Tile Tutorial | ParkRecord.com

Tile Tutorial

A layman's guide to the material of the moment

Bob Payne


Tile can add lasting beauty to a home in a way that almost no other design element can. But because tile is so lasting, homeowners need to understand its basics well enough to talk intelligently with designers and contractors (the best of the latter are certified tile installers) who might be helping them make decisions they could be living with far longer than the latest trends in paint. Here are seven fundamentals that should make the process less daunting.



Ceramic is the most widely used type of tile because it is durable, relatively inexpensive, and available in almost no end of colors and shapes. A current trend that doesn’t appear to be fading anytime soon is ceramic tile that retains all of its virtues but, through digital printing, mimics the look of other material, including wood and fabric, so well that it’s often difficult to tell them apart. A more expensive variation, porcelain, does much of what ceramic tile can do, but even better.

Tile made of natural stone – marble, travertine, quartzite, granite, onyx, limestone, sandstone, and slate – is noted for its natural beauty but requires special care and maintenance. Unglazed quarry and terracotta tiles have a rough surface that not only makes them slip resistant when underfoot but also gives them a rustic look.

Among other tile types are mosaic, consisting of small squares of glass or stone. The super-hot tile of the moment is cement, which comes in an endless wave of geometric designs, making it a favorite of anyone wanting to put their design personality on more permanent display than is possible with a coat of paint. 


Typically, smaller tiles are used in smaller spaces and larger tiles in larger ones, although the trend is toward larger tiles overall, as they make a space look bigger and less busy. On the walls, classic 3″ x 6″ subway tiles are being supplanted more and more by 4″ x 12″ iterations.

Floor tiles, which tend to be larger than wall tiles (the exception is in the shower, where tiles larger than 4″ x 4″ can be too slippery), are usually no smaller than 12″ x 12″, and may be, especially with ceramic tile planks, up to 48″ in length. At the extreme, wallpaper-like “tiles” up to ten feet in length are making an appearance, too. 

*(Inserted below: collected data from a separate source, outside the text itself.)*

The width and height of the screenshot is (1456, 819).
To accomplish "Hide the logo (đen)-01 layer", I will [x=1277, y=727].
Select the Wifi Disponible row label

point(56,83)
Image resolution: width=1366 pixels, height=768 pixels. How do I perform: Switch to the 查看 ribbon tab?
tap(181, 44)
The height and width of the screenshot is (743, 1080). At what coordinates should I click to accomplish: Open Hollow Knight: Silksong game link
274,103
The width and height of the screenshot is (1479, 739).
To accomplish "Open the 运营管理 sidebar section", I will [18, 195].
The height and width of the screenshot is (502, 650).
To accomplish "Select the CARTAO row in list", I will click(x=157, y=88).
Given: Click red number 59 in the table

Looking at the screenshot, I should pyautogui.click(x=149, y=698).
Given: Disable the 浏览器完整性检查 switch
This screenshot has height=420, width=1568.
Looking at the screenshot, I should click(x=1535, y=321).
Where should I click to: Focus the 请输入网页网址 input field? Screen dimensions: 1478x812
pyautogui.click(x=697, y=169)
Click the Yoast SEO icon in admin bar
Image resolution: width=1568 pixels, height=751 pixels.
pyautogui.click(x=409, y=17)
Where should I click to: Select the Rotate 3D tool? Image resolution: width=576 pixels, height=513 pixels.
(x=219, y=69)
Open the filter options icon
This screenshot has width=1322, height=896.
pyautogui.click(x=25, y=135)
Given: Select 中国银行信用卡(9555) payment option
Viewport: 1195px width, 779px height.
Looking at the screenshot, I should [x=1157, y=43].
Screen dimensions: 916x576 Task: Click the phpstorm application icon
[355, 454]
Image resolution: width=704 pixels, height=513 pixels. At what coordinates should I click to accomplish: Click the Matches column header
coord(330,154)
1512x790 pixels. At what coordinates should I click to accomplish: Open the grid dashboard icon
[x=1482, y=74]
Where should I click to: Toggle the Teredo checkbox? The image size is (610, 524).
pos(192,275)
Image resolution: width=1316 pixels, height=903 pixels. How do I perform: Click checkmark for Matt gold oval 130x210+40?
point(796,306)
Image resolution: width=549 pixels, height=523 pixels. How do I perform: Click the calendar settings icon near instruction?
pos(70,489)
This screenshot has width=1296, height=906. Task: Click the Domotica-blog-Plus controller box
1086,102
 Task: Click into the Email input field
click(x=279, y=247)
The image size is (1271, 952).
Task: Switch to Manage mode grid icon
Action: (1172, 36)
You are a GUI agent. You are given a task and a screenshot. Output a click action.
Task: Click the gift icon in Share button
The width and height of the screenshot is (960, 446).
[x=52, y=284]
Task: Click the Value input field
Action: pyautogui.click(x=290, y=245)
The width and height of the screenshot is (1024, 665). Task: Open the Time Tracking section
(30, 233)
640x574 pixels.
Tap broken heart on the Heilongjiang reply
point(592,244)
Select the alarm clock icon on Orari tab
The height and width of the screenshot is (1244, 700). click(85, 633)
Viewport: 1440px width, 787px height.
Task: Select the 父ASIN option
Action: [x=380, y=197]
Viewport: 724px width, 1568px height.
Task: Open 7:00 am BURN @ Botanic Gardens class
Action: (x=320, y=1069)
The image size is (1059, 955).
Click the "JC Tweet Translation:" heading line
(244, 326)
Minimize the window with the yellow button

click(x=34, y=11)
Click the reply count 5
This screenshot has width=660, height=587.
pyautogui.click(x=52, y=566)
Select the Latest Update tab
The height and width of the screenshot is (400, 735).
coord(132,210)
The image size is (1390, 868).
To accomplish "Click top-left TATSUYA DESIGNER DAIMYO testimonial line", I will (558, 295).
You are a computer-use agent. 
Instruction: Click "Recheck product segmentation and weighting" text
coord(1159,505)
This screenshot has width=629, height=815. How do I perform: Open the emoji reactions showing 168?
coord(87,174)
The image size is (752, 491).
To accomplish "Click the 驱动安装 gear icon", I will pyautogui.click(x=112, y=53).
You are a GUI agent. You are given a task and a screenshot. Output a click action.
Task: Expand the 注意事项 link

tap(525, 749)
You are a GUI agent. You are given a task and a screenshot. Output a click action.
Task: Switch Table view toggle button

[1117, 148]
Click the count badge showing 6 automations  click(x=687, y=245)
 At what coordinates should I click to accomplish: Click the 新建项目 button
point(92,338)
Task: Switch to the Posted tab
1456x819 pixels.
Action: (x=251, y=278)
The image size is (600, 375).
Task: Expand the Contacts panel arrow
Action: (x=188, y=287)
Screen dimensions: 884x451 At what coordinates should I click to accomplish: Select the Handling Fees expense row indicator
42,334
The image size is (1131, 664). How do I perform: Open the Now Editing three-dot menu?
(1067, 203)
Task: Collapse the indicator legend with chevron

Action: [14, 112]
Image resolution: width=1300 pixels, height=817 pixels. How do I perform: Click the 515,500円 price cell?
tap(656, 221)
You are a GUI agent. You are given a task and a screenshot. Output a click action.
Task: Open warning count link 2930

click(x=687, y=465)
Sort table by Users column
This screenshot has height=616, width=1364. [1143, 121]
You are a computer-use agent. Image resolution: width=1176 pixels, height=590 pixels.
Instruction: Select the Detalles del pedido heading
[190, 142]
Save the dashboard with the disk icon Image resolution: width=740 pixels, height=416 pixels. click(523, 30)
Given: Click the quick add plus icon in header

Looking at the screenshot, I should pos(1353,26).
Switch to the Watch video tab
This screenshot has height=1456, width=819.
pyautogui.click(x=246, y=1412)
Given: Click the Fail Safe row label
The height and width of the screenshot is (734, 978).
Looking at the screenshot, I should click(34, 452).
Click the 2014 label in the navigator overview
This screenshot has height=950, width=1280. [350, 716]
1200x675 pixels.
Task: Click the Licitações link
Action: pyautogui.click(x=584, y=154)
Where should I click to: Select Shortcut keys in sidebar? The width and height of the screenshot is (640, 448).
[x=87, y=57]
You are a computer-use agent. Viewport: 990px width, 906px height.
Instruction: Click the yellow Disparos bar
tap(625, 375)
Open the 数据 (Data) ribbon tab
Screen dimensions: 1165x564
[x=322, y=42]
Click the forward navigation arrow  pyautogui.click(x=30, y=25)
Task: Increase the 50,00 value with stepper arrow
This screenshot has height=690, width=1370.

Square and rectangular tiles will always remain popular, as despite their simplicity it is possible to create pleasing designs with them. But among homeowners who might not necessarily have short-term resale in mind, less common shapes, such as variations of hexagon, octagon, penny round, diamond, triangle, picket, wave, ogee drop (or fish scale), and arabesque, can be yet another way of using tile to express personal style. Because these unusual shapes can be more difficult to install, it is best to have the work done by a certified tile installer.  



Tile color is an effective way to accentuate a room feature, or hide it. Light color tile can make a room seem cooler and larger, while darker colors have the opposite effect. Take the focus off a floor by using the same color tiles as the wall paint, or make it stand out by contrasting them. With large areas of solid color, minimize color variation by checking the packing specs to make sure the tiles all came from the same batch.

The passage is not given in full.